Here are glimpses of the action from city neighborhoods:
On the Upper East Side, business appeared to be going on mostly as usual. A few restaurants, however, had decided to join the protest. Two Lizards Mexican Bar and Grill on First Avenue, just north of 73rd Street, displayed a sign in their window stating, “We’re Closed in support Of #ADayWithoutImmigrants,” accompanied by an ACLU logo. On Second Avenue, the window of Up Thai had a handwritten note reading, “One day without immigrants! We’ll closed on Thursday 16th, 2017 sorry for inconvenience.” A number of pedestrians slowed down to read the restaurants’ signs.
Hunter College students Nalanie Hariprasad and Crystal Ye had planned on getting lunch at Up Thai before realizing the restaurant was participating in the protest.
“Even though it’s kind of an inconvenience to me, I feel like that’s the whole point, to show how much they mean so it brings attention to how many people are really immigrants in this country,” Hariprasad said.

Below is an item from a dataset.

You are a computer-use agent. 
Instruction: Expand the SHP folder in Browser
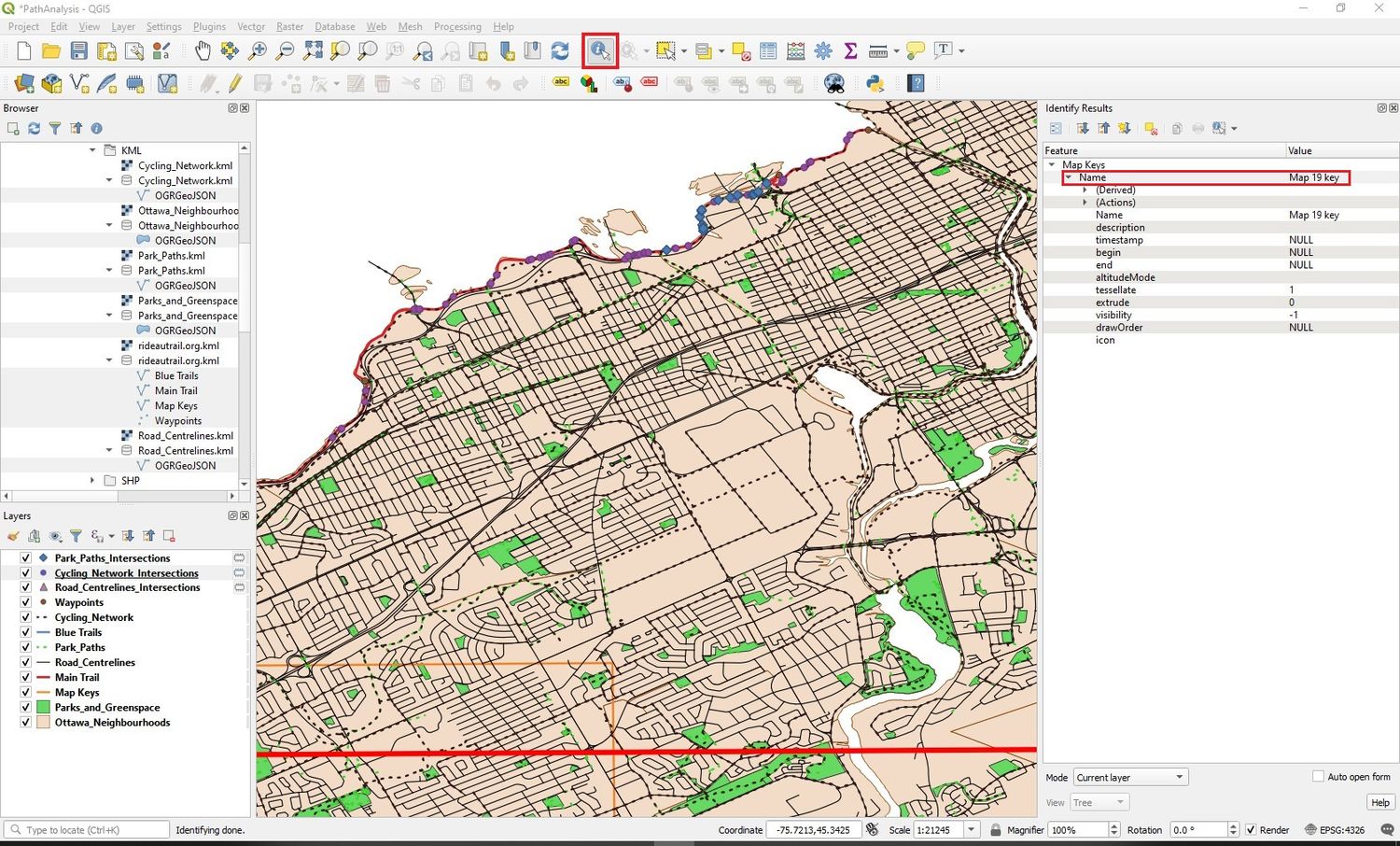92,480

Jessica Blatt and Jennifer Mueller were also hoping to stop in to Up Thai for lunch. Upon seeing the restaurant’s sign, however, they said they fully supported the businesses that were choosing to close down in protest.
“I was taking note of the ones in my neighborhood that shut down to make sure that I patronize them more tomorrow and in the future,” said Blatt, whose husband immigrated to the United States. “The city runs on the low paid labor of immigrants and we should be doing more to be in solidarity with them all the time.”
Mueller reiterated Blatt’s sentiments. “One in three New Yorkers are immigrants,” she added. “So it’s all of us.”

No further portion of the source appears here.